According to today's poll in the Telegraph, a majority of voters blame MPs rather than the system in which they operate for the scandal over expenses. Two thirds of those questioned agreed that there was "nothing fundamentally wrong with Britain's constitution providing that MPs are honest and competent".
It's astonishing, and very reassuring, that, amidst all the headless chickenery and idiot talk of texting people with info on the progress of various bills through Parliament, the mass of voters, while intensely angry, remain remarkably level-headed about the basics of this crisis.
The political class, so well described and dissected by Peter Oborne in his 'The Triumph of the Political Class' has been brought low by a money matter, rather like Al Capone was got, in the end, for some quite measly tax evasion. It wasn't, of course, the main cause of his notoriety.

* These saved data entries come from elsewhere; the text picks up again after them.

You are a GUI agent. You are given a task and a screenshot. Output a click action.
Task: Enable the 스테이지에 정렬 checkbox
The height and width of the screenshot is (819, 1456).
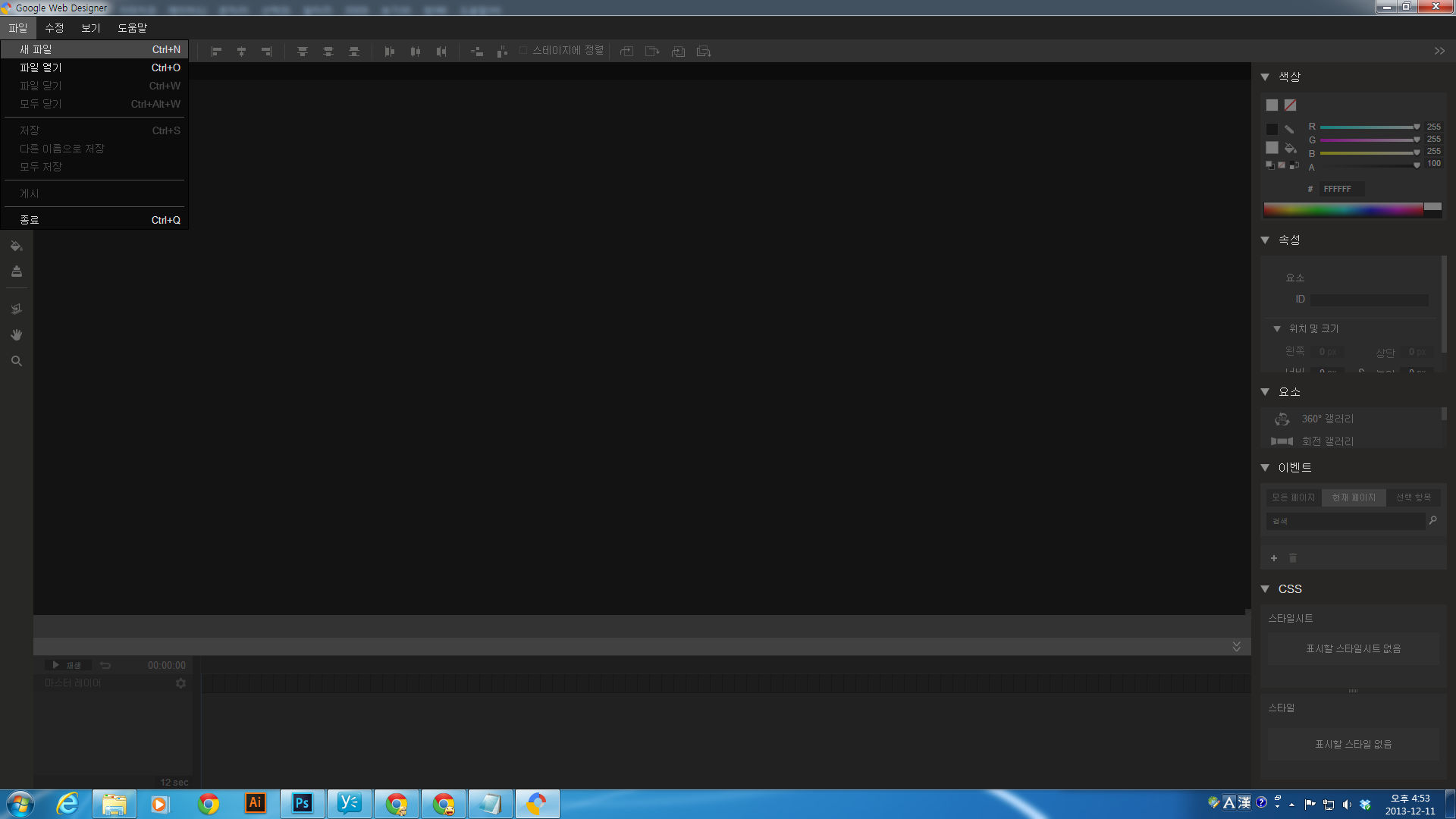[x=523, y=51]
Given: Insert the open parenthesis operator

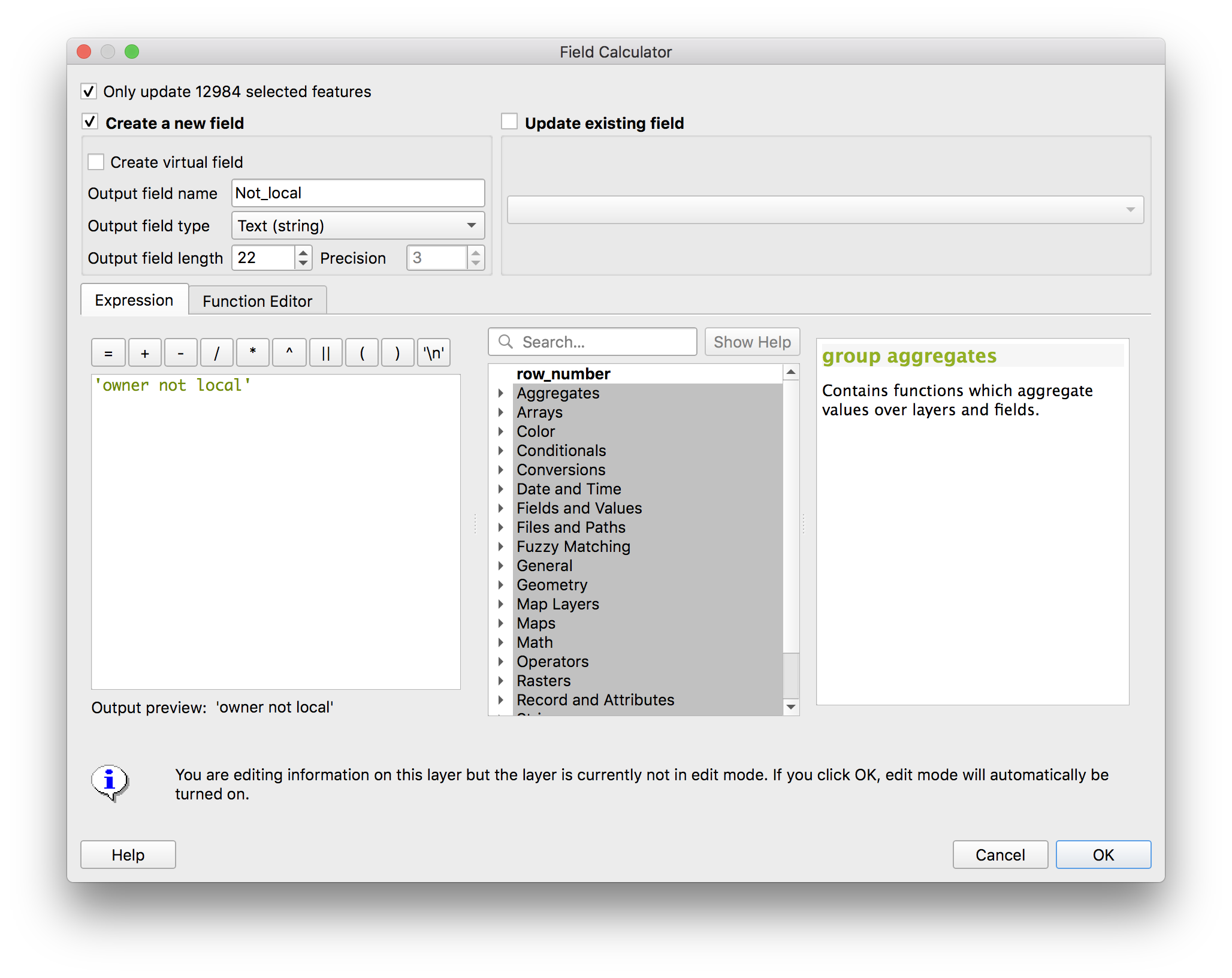Looking at the screenshot, I should (x=361, y=353).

The same can be said of our political establishment. Peter Hitchens, writing yesterday in the Mail, is the only commentator who has really got the measure of the situation. Years of being talked down to, or simply ignored, over such issues as social breakdown, unlimited immigration and rising crime are fuelling the current feelings of revulsion against those in power. When Hitchens made this point on the This Week programme recently, Portillo and Abbott could barely muster a response.
People have learned to live with a massive failure of will on the part of those who govern, or aspire to govern, this country. They increasingly perceive politicians not as their representatives but as people there to tell them that they are simply wrong in their concerns.
With their talk of 400 MPs and fixed term Parliaments, there is no sign that the parties have quite got this.